J.D.’s faintly mocking expression sobered instantly.
“I know there are problems, Miss Bradshaw, and I will try, in future—”
But Amelia was unable to rein in a sense of frustration and anger that had started to boil in her veins. “If your club had been properly built in the first place, it wouldn’t have collapsed and brought the rest of the Bay View Hotel down with it. At least then my father and Ling Lee might not have—”
Their glances locked and Amelia’s unfinished sentence ballooned between them: they might not have died.
J.D.’s gaze took on a closed, shuttered look.
“Oh never mind!” Amelia muttered, wishing she could risk climbing down from the rickety scaffolding without waiting for a hand from her employer. Instead, she turned her head and gazed at the panorama of the bay and continued to fume.
Obviously, Ezra Kemp was more deeply involved in the reconstruction of the Bay View than Amelia had ever suspected—which could only mean trouble ahead.
And to think that she’d been tempted to feel sorry for J.D., she thought, annoyed by her previous empathy for the man.
Thayer had indicated earlier that he intended to avoid doing business with Kemp at all costs to prevent becoming more deeply in debt to the Mill Valley lumber baron than he already was. Now it would seem they were practically partners once again! Today’s exchange with her employer was a timely reminder never to believe—or sympathize with—someone who consorted with the likes of Ke
mp and his cronies.
J.D. had remained silent while she lowered her gaze from their vantage point atop the scaffolding encasing the Bay View. She could see that wagering establishments were springing up among the charred ruins of Chinatown and along the notorious Barbary Coast. Most likely, that was where Thayer could be found most evenings when he absented himself from the Morgan team housed at the Fairmont.

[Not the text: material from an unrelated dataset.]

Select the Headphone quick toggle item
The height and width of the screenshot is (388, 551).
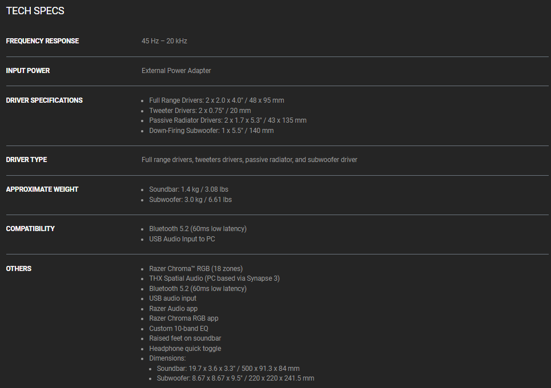[x=185, y=349]
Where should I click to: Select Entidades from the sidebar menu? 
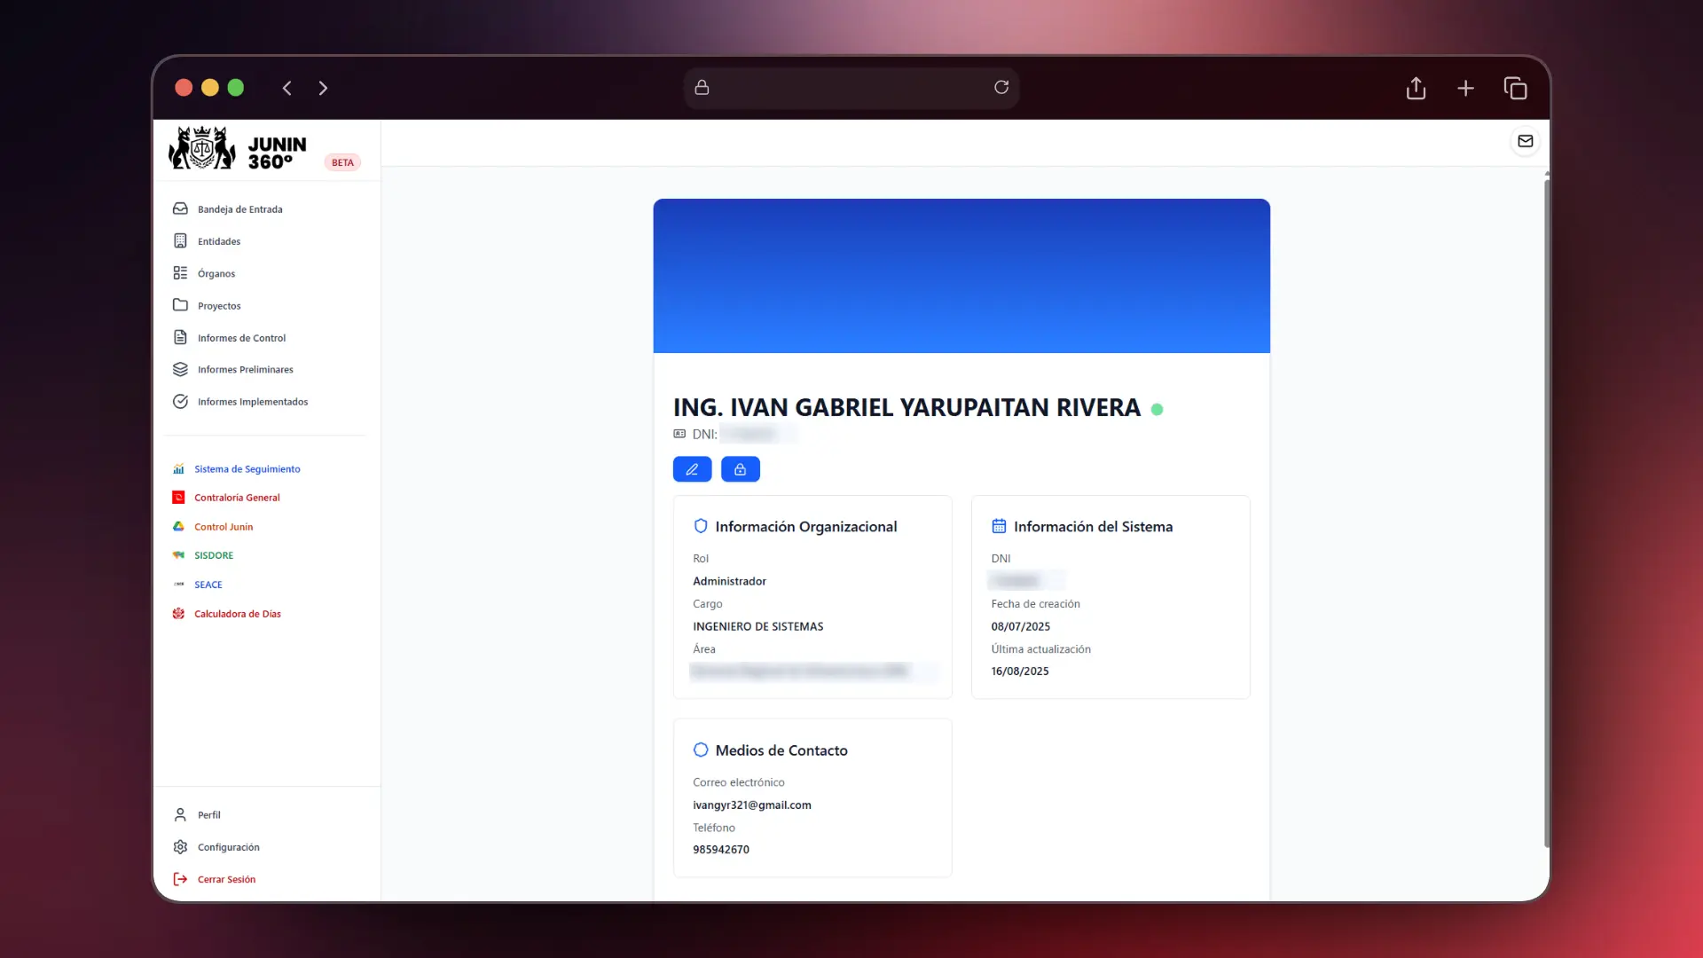tap(218, 241)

“Well, enough lecturing on my part, Mr. Thayer,” she announced suddenly to J.D., steeling herself for a solo descent backwards down the ladder that led from the second floor construction to the first. “I expect you’ll build this hotel however you please. I will notify my employer of these deviations from our specified plans. Could you please write a note saying you absolve Julia Morgan’s firm from any and all liability that may result?”
J.D. hesitated, and then nodded. Much to her surprise, his next words even sounded conciliatory. “I understand and share your concerns, Miss Bradshaw. I’ll do my best to demand corrections from Kemp’s men.”
Startled, Amelia looked up from the top rung of the ladder to meet Thayer’s gaze.
“Well… ah… thank you,” she murmured, the wind suddenly taken out of her sails.
“And certainly I’m willing to put in writing that I will not hold you or the Morgan firm responsible for any subsequent problems.”
“That’s good of you, Mr. Thayer. I appreciate it.”
“And please let me descend the ladder ahead of you so I can give you a hand,” he offered.
Amelia stepped back onto the second story platform to allow J.D. to precede her down from the scaffolding.
“Thank you, sir,” she echoed faintly, baffled once again by her employer’s unpredictable response to her speaking her mind.
***
Meanwhile, over at the Fairmont, Julia Morgan’s troops dutifully followed in the architect’s wake, clambering through the hotel’s scorched remains with the insurance adjustors to inventory the destruction in greater detail. In addition to the damaged support columns and sagging floors, many ceilings had collapsed. Plaster walls had been pulverized into heaps of powdered limestone and sand. Struts and wiring were twisted into macabre shapes.